§ Jobs:
A. Decide whether each statement below agrees with the article about Harry Perretta, answering yes or no and quoting the article's deciding words for each. (i) Perretta was 22 when he became Villanova's women's basketball coach. (ii) He found job openings at Saint Joe's and Villanova in the newspaper. (iii) His playing career ended with a knee injury.
B. Write the next part of the article about Harry Perretta, starting right after its final sentence.

§ Page text:
####################
HARRY PERRETTA was 22 when he became the women's basketball coach at Villanova. As is almost always the case, there's a story.

Villanova women's basketball coach Harry Perretta is on the cusp of his 700th victory.
Villanova women's basketball coach Harry Perretta is on the cusp of his 700th victory.Read moreED HILLE / Staff Photographer

HARRY PERRETTA was 22 when he became the women's basketball coach at Villanova. As is almost always the case, there's a story.

"I had just graduated from Lycoming, and I looked in the newspaper and saw there were two job openings, at Saint Joe's and Villanova," he recounted. "John Griffin had just gotten the (boys') high school job at Upper Darby. I was like, 'I should apply for something.' I'd been helping out at Lycoming (after suffering a career-ending ankle injury as a sophomore). I was an assistant, and when the JV coach left, (head coach Dutch Burch) let me do that so I could put the experience on my resume. All I ever wanted to be was a teacher and a high school coach.
####################
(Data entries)

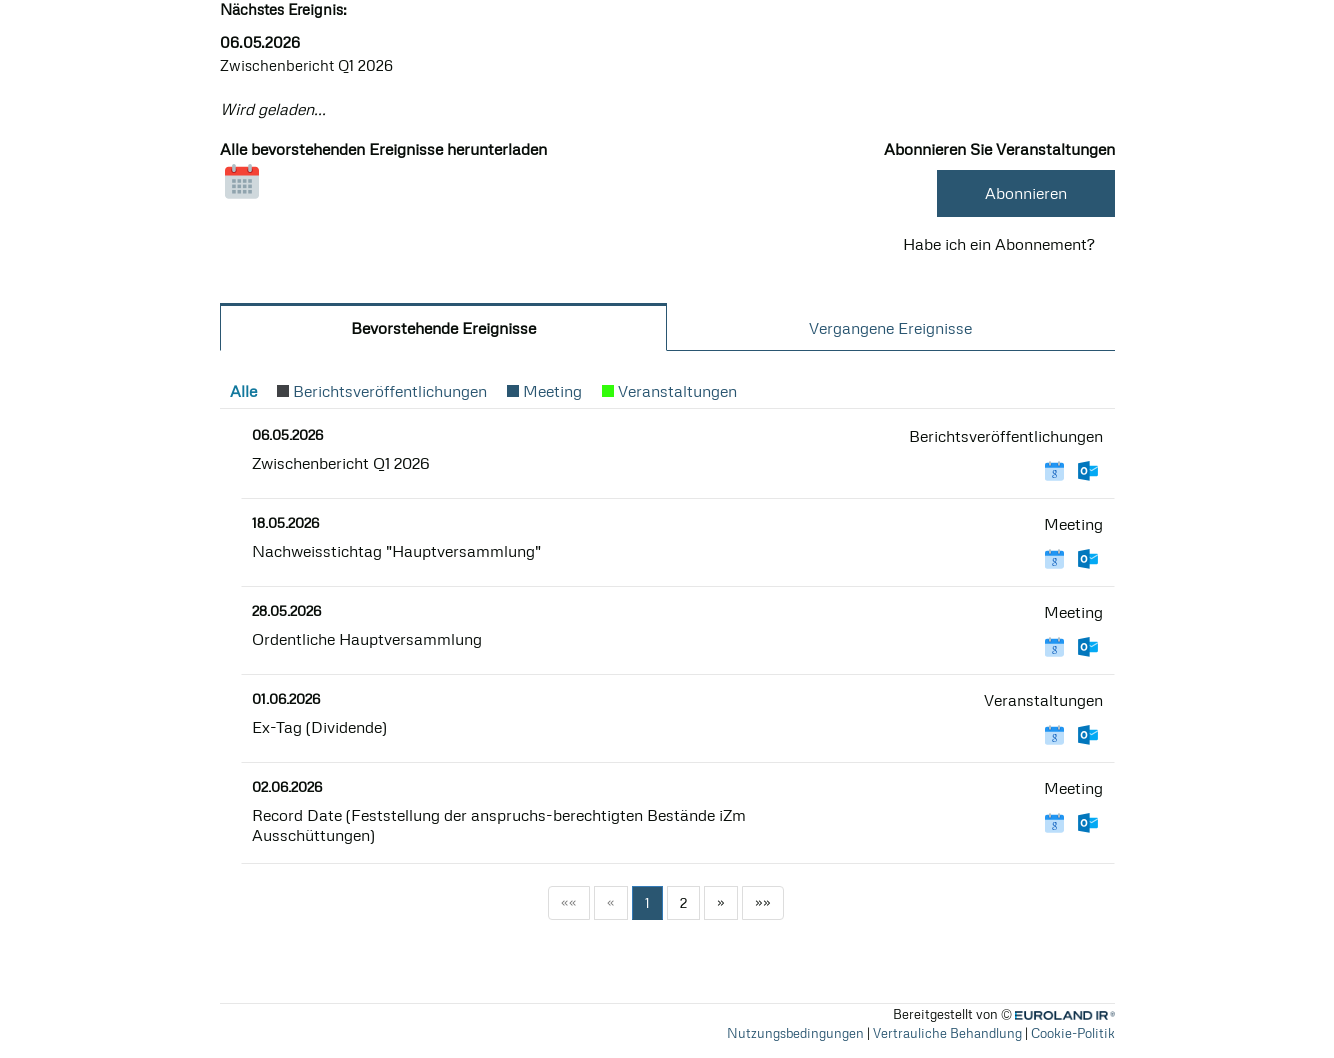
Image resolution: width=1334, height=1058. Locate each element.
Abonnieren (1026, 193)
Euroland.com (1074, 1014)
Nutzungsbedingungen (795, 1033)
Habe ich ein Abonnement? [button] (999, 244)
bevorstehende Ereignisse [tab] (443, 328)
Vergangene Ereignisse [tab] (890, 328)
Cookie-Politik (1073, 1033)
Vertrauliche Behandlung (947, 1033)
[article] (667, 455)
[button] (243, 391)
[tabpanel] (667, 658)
####################
§ Task-by-task outputs:
A.
(i) Yes: "HARRY PERRETTA was 22 when he became the women's basketball coach at Villanova."
(ii) Yes: "I looked in the newspaper and saw there were two job openings, at Saint Joe's and Villanova"
(iii) No: "after suffering a career-ending ankle injury as a sophomore"

B.
"So I got an interview at Villanova. Not at St. Joe's. I'm all dressed up. When I got back to my car I had a flat tire, it's raining and I go, 'What am I doing here? I'll never get this.' But they brought me back. I found out later that (then-assistant athletic director Mary Anne Dowling's) husband played at Lycoming. So my old coach vouched for me. That's how I got it.

"When I told my friends, they were all laughing. Coaching women at that time was not looked upon as whatever. I just thought I'd see where it takes me, until something else came along. That was all that was going through my mind."

That was nearly four decades ago. The something-else part never happened.

On Sunday at Georgetown (14-11, 7-8 Big East), the Wildcats (16-10, 9-6) will try to get Perretta his 700th victory (against 437 losses). When asked about the pending milestone, he said he's not sure he's even going to get it this season, even though they have at least four games left. As you quickly find out, that's Harry.

The guy who did get the St. Joe's gig in 1978, Temple grad Jim Foster, just won his 860th game. He's now at Chattanooga, his fourth career stop. They remain close. That's Harry, too.

"I've always had people trying to tell me I should go somewhere bigger," Perretta said. "It was never hard not to leave. It just grew on me. I think if I would have gone to the wrong school, I would have failed.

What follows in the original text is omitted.